Dono da 'Choquei' permanece preso após audiência de custódia em operação da PF
O influenciador e proprietário da página "Choquei", Raphael Sousa Oliveira, continuará preso após decisão judicial em audiência de custódia. Ele é investigado pela Polícia Federal por suspeita de envolvimento em transações ilegais que podem ter movimentado cerca de R$ 1,6 bilhão, atuando como operador de mídia de uma organização criminosa. A operação, denominada Narco Fluxo, também resultou na prisão dos cantores MC Ryan SP e MC Poze do Rodo, entre outros alvos.
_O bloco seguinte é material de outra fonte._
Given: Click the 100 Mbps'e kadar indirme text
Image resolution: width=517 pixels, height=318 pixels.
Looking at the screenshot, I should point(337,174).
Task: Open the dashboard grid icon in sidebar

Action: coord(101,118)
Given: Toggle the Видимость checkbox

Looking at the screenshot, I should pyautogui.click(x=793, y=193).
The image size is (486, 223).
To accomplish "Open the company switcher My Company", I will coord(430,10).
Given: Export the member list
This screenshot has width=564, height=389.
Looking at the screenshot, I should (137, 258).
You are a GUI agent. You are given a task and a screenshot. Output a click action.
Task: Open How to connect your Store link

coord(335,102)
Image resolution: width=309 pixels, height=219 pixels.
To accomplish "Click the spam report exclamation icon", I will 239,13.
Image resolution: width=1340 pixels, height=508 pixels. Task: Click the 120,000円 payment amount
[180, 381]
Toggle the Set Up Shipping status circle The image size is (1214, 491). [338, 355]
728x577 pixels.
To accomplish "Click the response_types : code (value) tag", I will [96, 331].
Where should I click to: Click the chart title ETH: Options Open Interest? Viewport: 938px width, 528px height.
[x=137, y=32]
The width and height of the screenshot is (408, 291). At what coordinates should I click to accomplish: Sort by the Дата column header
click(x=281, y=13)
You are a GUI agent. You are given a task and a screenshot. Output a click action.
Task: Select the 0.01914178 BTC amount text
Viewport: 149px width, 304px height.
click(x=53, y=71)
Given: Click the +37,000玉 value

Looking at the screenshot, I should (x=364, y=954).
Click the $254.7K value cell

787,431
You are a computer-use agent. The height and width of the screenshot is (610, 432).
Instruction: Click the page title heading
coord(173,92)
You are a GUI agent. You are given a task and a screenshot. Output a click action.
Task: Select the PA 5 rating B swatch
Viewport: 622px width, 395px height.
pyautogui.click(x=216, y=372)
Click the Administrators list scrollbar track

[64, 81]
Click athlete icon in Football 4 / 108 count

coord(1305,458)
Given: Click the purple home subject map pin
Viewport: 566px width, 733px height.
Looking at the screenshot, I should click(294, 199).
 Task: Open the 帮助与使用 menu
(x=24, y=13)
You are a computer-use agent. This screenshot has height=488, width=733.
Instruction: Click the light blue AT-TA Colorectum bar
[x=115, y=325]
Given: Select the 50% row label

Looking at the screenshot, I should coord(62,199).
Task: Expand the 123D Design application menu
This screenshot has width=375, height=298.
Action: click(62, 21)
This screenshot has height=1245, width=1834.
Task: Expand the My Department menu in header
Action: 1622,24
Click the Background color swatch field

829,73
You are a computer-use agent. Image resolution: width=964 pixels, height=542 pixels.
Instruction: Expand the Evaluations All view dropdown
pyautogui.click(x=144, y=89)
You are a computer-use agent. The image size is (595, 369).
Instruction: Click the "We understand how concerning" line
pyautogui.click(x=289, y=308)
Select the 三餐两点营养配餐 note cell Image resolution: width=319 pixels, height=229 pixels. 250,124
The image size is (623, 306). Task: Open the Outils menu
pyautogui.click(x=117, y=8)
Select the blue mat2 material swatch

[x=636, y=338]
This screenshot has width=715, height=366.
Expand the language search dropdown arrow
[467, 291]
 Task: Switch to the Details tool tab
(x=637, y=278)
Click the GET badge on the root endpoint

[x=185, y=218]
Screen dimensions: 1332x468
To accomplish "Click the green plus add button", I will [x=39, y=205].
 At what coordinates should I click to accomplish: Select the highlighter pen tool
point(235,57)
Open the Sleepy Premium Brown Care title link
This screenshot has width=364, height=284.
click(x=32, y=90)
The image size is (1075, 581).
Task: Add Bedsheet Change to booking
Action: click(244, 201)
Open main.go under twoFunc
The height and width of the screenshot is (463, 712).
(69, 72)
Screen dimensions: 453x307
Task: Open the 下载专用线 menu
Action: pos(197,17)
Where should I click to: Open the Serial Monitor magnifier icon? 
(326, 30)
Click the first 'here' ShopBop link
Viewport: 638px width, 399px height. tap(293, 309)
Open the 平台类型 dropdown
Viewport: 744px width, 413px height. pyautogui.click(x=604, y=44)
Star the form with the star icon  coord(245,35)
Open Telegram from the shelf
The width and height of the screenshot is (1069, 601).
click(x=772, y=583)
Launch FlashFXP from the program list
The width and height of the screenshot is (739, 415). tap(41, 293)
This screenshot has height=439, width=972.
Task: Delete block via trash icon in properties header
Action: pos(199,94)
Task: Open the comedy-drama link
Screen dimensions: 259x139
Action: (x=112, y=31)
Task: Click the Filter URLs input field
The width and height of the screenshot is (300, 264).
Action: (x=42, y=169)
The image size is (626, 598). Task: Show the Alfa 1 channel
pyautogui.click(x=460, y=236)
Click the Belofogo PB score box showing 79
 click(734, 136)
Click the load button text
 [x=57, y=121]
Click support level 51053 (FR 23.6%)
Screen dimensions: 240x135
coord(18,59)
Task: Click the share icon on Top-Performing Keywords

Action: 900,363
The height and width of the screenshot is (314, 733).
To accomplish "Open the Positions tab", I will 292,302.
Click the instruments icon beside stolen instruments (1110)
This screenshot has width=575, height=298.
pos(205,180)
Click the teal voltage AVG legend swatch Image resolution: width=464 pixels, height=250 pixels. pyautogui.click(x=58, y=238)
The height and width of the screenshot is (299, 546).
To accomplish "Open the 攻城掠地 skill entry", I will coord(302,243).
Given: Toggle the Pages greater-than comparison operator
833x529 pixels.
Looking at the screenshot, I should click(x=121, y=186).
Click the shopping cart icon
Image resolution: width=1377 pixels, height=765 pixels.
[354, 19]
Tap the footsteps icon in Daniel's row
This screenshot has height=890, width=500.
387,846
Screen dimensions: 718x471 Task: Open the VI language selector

Detalhes da investigação e papel do influenciador
Raphael Sousa Oliveira foi preso na quarta-feira (15) em seu condomínio de luxo em Goiânia. Segundo as investigações, ele teria atuado como "operador de mídia" do grupo criminoso, divulgando conteúdos favoráveis e ajudando na gestão de imagem. A página "Choquei", criada por ele, possui mais de 27 milhões de seguidores no Instagram e já foi premiada como melhor perfil de fofocas em 2025, focando em celebridades e entretenimento.
Esquema investigado e outros envolvidos
O esquema suspeito envolvia o uso de empresas, plataformas digitais, rifas e apostas ilegais para movimentar grandes quantias, ocultando a origem com dinheiro em espécie e criptoativos. MC Ryan SP é apontado como líder e beneficiário econômico, utilizando empresas de música e entretenimento para misturar receitas legítimas com recursos ilícitos. Tiago de Oliveira e José Ricardo dos Santos também são investigados por funções financeiras e operacionais no grupo.
Defesa do influenciador e operação Narco Fluxo
A defesa de Raphael afirmou que ele não participa de organização criminosa, recebendo valores legais de serviços publicitários por meio de sua empresa. A Operação Narco Fluxo, conduzida pela PF, cumpriu 45 mandados de busca e 39 de prisão temporária em vários estados, apreendendo veículos, armas, documentos e um colar com imagem de Pablo Escobar. A PF ainda investiga a extensão da participação de Raphael e a origem exata dos valores.
Próximos passos e esclarecimentos pendentes
A Justiça determinou a manutenção da prisão, enquanto a defesa confia que a liberdade será concedida ao longo do processo. As investigações continuam para esclarecer o papel detalhado de cada envolvido e a relação entre pagamentos e publicações nas redes sociais.